# ACTION ITEM:
If a line includes "computer", copy it out of the entries.

################

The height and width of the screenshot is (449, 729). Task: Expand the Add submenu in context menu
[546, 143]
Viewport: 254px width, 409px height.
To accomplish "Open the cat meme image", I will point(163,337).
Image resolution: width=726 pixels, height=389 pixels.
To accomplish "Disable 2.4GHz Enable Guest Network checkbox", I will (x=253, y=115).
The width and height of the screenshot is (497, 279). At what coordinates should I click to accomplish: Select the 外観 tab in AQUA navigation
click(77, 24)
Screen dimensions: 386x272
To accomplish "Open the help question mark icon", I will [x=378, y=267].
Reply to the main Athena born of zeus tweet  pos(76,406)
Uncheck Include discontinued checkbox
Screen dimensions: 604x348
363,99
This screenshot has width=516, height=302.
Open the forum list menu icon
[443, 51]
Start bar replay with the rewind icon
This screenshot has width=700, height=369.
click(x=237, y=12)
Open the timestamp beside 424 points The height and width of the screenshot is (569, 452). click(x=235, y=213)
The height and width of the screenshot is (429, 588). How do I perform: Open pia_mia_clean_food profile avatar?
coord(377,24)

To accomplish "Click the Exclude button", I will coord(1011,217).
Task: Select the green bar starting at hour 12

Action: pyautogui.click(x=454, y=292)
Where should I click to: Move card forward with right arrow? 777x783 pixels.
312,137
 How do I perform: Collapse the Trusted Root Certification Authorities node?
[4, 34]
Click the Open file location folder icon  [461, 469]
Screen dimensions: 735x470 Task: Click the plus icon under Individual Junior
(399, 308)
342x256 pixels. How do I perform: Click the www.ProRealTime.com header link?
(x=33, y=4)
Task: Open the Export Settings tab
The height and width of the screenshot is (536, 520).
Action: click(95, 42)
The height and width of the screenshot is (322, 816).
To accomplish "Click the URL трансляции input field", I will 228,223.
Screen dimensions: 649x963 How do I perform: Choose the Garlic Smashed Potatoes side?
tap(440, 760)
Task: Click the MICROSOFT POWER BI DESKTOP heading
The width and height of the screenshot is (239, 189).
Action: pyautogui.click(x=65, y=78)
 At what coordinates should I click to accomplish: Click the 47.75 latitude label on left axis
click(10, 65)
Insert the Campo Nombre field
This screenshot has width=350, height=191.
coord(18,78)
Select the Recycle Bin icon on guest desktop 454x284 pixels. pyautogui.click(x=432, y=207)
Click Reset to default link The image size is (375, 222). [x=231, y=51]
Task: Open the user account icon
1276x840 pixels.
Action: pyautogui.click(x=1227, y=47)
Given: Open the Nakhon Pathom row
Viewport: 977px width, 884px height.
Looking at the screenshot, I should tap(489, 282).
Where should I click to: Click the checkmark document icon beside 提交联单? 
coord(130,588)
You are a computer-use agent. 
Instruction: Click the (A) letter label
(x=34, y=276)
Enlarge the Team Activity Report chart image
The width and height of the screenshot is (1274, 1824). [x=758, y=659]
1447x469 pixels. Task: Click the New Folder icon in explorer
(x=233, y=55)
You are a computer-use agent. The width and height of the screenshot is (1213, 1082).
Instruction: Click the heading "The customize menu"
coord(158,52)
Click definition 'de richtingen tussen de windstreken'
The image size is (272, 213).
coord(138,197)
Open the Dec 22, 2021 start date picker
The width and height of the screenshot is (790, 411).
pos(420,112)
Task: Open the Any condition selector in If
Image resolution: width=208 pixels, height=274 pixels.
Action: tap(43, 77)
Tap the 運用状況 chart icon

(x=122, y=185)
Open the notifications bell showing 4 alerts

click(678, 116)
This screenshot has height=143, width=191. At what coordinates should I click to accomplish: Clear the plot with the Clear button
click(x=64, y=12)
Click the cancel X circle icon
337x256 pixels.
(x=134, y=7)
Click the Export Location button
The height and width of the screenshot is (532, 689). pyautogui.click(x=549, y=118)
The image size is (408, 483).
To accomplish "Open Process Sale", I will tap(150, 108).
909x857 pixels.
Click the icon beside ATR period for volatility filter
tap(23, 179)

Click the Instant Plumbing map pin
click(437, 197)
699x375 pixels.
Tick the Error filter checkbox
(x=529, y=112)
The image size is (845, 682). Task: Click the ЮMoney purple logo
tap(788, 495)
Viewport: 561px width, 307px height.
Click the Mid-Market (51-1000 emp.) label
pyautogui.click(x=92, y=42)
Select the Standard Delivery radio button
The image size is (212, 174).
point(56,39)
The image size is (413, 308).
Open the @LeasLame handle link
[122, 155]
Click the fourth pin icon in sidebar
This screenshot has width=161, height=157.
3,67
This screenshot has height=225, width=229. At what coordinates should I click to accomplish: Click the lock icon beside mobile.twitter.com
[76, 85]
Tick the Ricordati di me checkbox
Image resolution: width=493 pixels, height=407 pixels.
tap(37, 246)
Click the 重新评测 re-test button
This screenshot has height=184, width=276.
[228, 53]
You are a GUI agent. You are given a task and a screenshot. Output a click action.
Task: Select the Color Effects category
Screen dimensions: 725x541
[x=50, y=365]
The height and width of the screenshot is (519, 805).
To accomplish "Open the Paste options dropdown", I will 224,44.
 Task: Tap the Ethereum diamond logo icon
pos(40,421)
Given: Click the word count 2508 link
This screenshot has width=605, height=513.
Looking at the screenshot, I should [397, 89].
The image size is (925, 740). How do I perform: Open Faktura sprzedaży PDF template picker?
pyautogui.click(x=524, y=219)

################

# EXERCISE OUTPUT:
You are a computer-use agent. 
You are a computer-use agent. The width and height of the screenshot is (1213, 1082).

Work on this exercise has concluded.